Problem to solve:
Beginning at the line that includes "Given: Navigate back to the Storage step", return each line exactly through the end of the listing, and no line before it.

Data for this exercise:

+--

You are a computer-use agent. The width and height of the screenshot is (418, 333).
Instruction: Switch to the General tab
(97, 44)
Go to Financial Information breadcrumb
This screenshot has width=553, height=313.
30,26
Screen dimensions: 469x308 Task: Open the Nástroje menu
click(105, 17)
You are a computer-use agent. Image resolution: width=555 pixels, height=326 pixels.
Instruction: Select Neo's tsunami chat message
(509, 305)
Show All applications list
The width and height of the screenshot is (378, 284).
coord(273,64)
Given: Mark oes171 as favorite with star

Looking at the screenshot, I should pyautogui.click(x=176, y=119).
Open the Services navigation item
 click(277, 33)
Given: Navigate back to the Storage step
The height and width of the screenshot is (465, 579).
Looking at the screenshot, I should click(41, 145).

+--

Solution to this exercise:
Given: Navigate back to the Storage step
The height and width of the screenshot is (465, 579).
Looking at the screenshot, I should click(41, 145).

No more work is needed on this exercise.